Tejo itu bukan nama saya. Tejo nama bapakku. Sejak itu aku pakai nama Tejo, dan teman-teman di kampus pelan bertahap mulai memanggilku Tejo. Aku pun masuk ke Persatuan Seni Tari dan Karawitan Jawa (PSTK ITB) malah kemudian menjadi ketua bidang pedalangan di unit kegiatan kampus itu.
Semua pengalaman bersama ibu itu menggetarkan hati. Setiap aku pergi dari rumah, aku selalu sujud di pintu keluar membujur utara-selatan dan ibu melangkahiku tiga kali. Adegan ini pernah aku pakai ketika menyutradarai film “Bahwa Cinta Itu Ada” tahun 2009. Pelakonnya Aryo Wahab dan Niniek L. Karim. Produser dan teman-teman tanya, itu tradisi dari mana…aku jawab “nggak tahu…pokoknya dulu aku seperti itu…”
Meski semua menggetarkan bersama ibu, tapi mungkin yang paling menggetarkan adalah ketika aku putuskan meninggalkan ITB. Ibuku pingsan ketika itu. Tapi aku menghibur diri. Tak apa-apa, toh dulu di wayang Dewi Kunti juga pingsan ketika anaknya, Bima, kuku pada pendiriannya yang berbeda dengan pendirian ibu. Waktu itu Bima bersikukuh mau mencebur laut selatan untuk meniti cita-citanya. Kunti tidak setuju. Dengan meninggalkan ITB, aku kan juga ingin meniti karir kesenian.
Tentang Kejadian yang Mengubah Diri
Dulu aku suka komik-komik silat, termasuk karya-karya asmaraman Kho Ping Hoo. Serial film Bruce Lee termasuk yang aku ikuti. Nah, cita-citaku jadi pendekar. Saya sering pakai caping tapi sepatu bigboss ala Bruce Lee, meniup seruling bambu duduk di pantai. Itu di Situbondo, kota kecil di Jatim.
Menginjak SMA saya mulai membaca buku-buku politik.

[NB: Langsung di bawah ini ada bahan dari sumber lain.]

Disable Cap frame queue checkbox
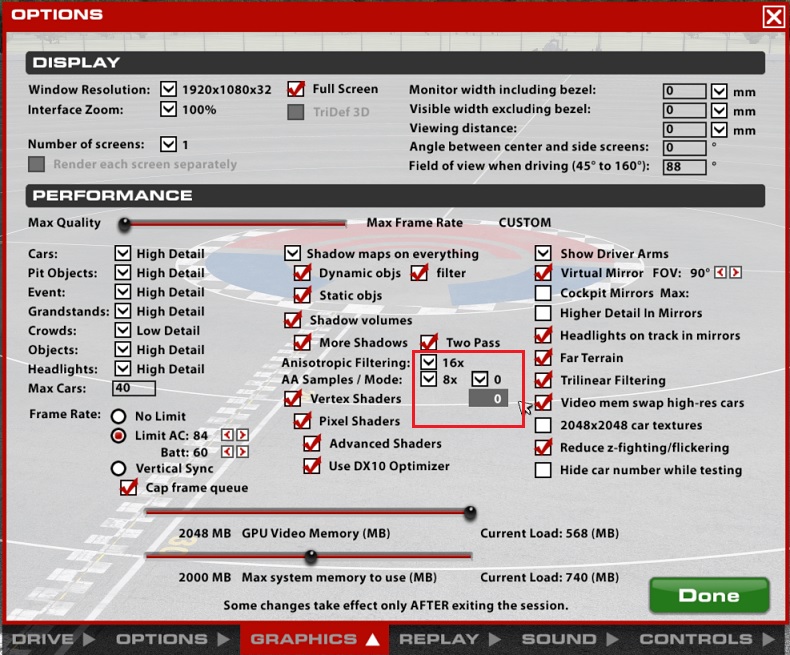790x655 pixels. (x=128, y=488)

Kamar saya ada poster Bung Karno. Saya bersepeda pancal dari Situbondo ke Blitar, berdua dengan teman, untuk berziarah ke makam Soekarno. Dua hari dua malam perjalanan.
Cita-cita jadi pendekar saya lupakan. Yang ada saat itu cita-cita menjadi politisi. Masuklah saya ke ITB. Karena Soekarno berasal dari situ, dan mahasiswa ITB dikenal suka politik, suka demo. Hehehe….

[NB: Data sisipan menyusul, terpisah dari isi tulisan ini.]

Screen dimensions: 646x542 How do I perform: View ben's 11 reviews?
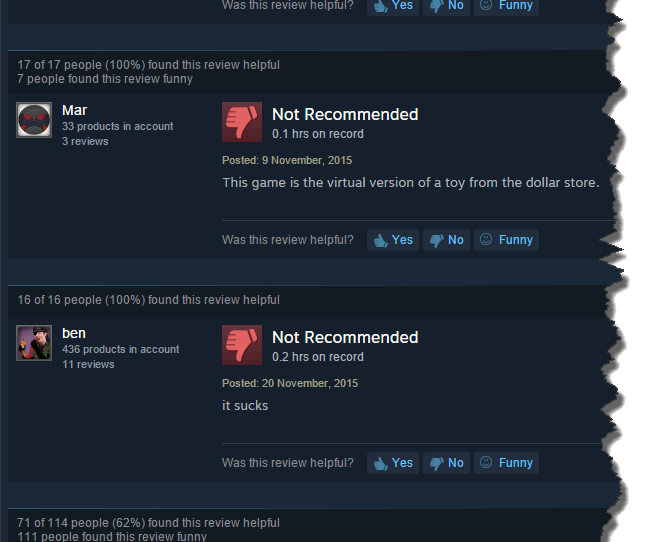pos(88,364)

Eh, ketika di Bandung ternyata teman-teman saya lebih banyak dari kalangan seniman…Di kampus itu tahun 1983 saya malah mendirikan Unit Ludruk ITB. Jiwa dalang saya yang sudah muncul sejak kanak-kanak, karena ayah saya memang dalang, tiba-tiba muncul lagi justru di tanah Sunda.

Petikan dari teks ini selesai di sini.